Stata for Researchers: Usage and Syntax

This is part two of the Stata for Researchers series. For a list of topics covered by this series, see the Introduction. If you're new to Stata we highly recommend reading the articles in order.

This article will introduce Stata's user interface and teach you its basic syntax. Understanding Stata's syntax is the key to becoming an expert Stata user.

Running Stata

To start Stata on Winstat or another Windows computer, click the Windows logo button, All Programs, Stata 14 and then Stata MP 14. On Linstat, type xstata.

Stata's User Interface

When you start up Stata, the first thing you'll see is the main user interface window.

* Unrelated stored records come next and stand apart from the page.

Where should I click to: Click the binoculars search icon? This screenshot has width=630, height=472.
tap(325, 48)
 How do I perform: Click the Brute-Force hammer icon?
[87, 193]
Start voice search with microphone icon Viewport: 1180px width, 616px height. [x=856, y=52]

Most of it is self-explanatory. A few tricks that will make you more efficient:

  • Press Page Up to retrieve your last command; press it more than once to retrieve earlier commands.
  • Click on a command in the Review window and it will be pasted into the Command window for editing. Double click on a command and it will be executed again.
  • If you decide something you did interactively was useful enough to preserve, right-click on the commands in the Review window, choose Send selected to Do-file Editor, edit as needed, and then save.
  • If you start typing the name of a variable and then press Tab, Stata will fill in the rest of the variable name if you've typed in enough for Stata to identify it.
  • Click on a variable name in the Variables window and it will be pasted into the Command window at the current location of the cursor.
  • Press q or click on the circled-X button at the top to interrupt a command in progress (the button turns red when something is running)
  • Use the Properties window do learn about your data set, the individual variables it contains, and how much memory Stata is using. Stata must load your entire data set into memory, but if you try to use more memory than your computer has Windows will use disk space as memory and Stata will become extremely slow.

Start up Stata on the computer you're using. You should be seeing the graphical user interface just like the picture above.

Directories and Files

Stata always has exactly one data set in memory, and the commands you issue will act on it. To open a data set you may be tempted to click File, Open, but you can't write that into a do file. Thus we'll stick to typing commands.

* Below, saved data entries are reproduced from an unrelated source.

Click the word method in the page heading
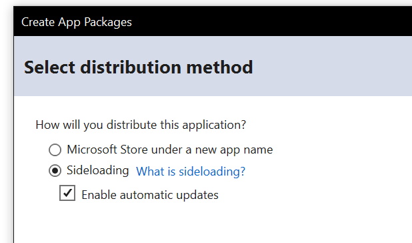Screen dimensions: 412x243 pos(219,67)
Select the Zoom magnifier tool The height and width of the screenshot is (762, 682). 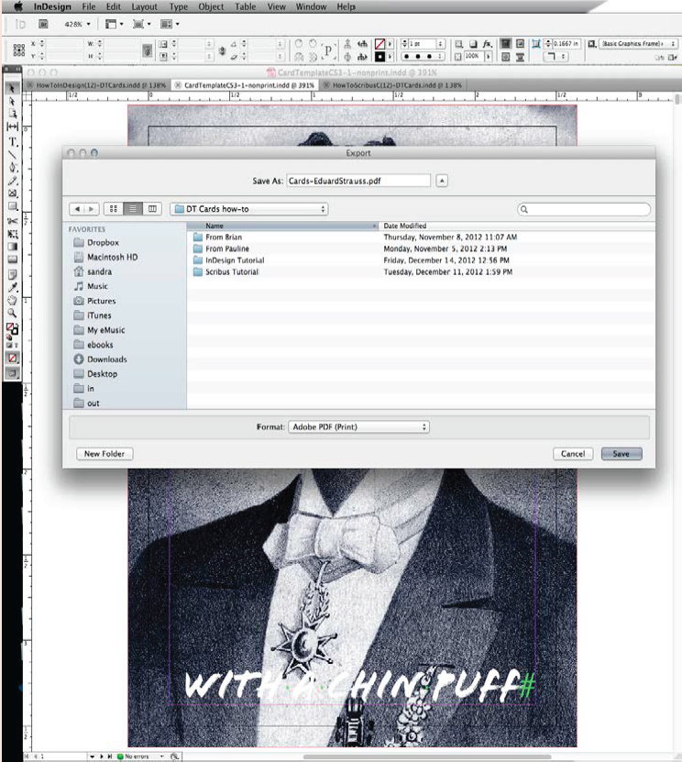[x=13, y=313]
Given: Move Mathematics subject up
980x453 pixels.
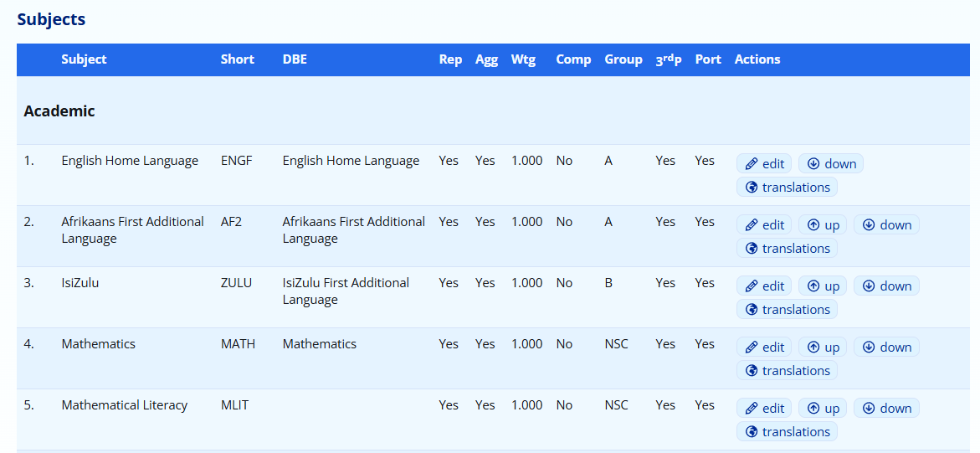Looking at the screenshot, I should (823, 347).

Stata always keeps track of what it calls the "current working directory." Think of it as where you "are" in your computer's file system. Any commands that work with files will assume that the files are in the current working directory unless you specify otherwise. You set the current working directory with the cd (change directory) command. The syntax is simply:

cd directory

with one caveat: if the directory name has any spaces in it the entire directory name must go in quotes so Stata understands it's just one entity.

If the directory name starts with a drive letter (or in Linux if it starts with "/") then Stata will go directly to that location no matter what the current working directory is. If you placed the Stata for Researchers example files in U:\StataResearch make that the current working directory by typing:

cd U:\StataResearch

If you placed it in a different directory, type that instead. Don't forget that if you put spaces in the name you need to put quotes around it (e.g. cd "U:\Stata Research"). Note that in Windows file and directory names are not case sensitive (i.e. you could have typed cd u:\stataresearch) but in Linux they are.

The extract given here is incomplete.